The four most important exposure modes, which are the only modes used by professional photographers, are represented by the letters P, A, S, and M. The letters are not always in that order, but it’s easier to teach with the word “pasm” than “maps” or, to really confuse things, “spam.” The letters represent basic exposure modes…
- P Program: The camera picks the aperture and the shutter speed for you.
- A Aperture Priority (Av for Canon users): You pick the aperture, the camera picks the shutter speed for you.
- S Shutter Priority (Tv for Canon users): You pick the shutter speed, the camera picks the aperture.
- M Manual: The most obvious of the bunch, and the one that has the best teaching potential; you pick shutter speed and aperture manually.
Of these four basic modes, professional photographers tend to gravitate to one or two of them, and for me, it’s aperture priority. For reasons that remain at least somewhat unclear to me, I have an awkward, difficult time expressing to students the way I use aperture priority, especially while shooting sports. Since I came up through the film era using cameras that offered aperture priority or manual exposure control, it seemed a natural extension in the digital era to take advantage of this mode.

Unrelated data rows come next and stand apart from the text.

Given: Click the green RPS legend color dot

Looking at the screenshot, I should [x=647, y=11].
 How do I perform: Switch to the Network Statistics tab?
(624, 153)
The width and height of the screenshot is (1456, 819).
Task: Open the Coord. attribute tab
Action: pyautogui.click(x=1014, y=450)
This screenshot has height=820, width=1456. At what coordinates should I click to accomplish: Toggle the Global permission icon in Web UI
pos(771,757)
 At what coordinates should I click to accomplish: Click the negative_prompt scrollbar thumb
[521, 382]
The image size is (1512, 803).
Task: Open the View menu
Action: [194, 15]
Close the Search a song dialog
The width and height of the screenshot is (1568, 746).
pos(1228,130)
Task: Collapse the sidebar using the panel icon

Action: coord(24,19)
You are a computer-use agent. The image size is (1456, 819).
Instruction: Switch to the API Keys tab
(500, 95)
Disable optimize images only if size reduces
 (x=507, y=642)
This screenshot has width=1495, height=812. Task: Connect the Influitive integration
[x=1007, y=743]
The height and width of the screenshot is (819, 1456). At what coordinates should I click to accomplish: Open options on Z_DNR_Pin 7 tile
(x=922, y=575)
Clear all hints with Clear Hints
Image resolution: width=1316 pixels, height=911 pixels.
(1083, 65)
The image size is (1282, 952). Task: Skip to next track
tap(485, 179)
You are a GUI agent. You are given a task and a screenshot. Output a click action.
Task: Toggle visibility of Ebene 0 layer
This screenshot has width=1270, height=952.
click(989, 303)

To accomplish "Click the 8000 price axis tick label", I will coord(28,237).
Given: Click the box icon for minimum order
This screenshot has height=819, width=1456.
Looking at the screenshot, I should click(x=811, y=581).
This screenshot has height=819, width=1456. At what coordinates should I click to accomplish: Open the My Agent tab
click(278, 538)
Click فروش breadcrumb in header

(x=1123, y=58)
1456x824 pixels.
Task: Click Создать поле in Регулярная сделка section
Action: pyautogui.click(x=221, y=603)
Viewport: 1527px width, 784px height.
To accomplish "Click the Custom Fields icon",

Aperture priority is my way of maximizing the potential of the scene. If I am shooting sports, for example, I almost always set my aperture to the largest setting, thus letting the lens transmit the most light it can. This has the added advantage of rendering the depth of field as shallow as possible, a big plus for isolating subjects for greater impact. With the lens wide open, often f/2.8 or f/4, I can move ISO up and down to give me the best shutter speed for the lighting conditions. Baseball, for example, is usually in bright daylight, so with my 300mm f/4 wide open and a lowish ISO like 200, my shutter speed falls in the range of 1/1000th or 1/2000th of a second, which is nice and fast. Night football, on the other hand, might require an ISO like 3200 combined with an f/2.8 to give me something in the neighborhood of 1/500th of a second.
If, on the other hand, depth of field is a requirement, aperture priority is a good choice again. With a wide angle, for example, I can select f/11 and let my shutter speed fall somewhere in the 1/30th to 1/125th range, since I don’t need blisteringly fast shutter speeds for a lot of wide angle stuff.
So much of what I try to convey like this to my students really only comes to fruition with practice and experience.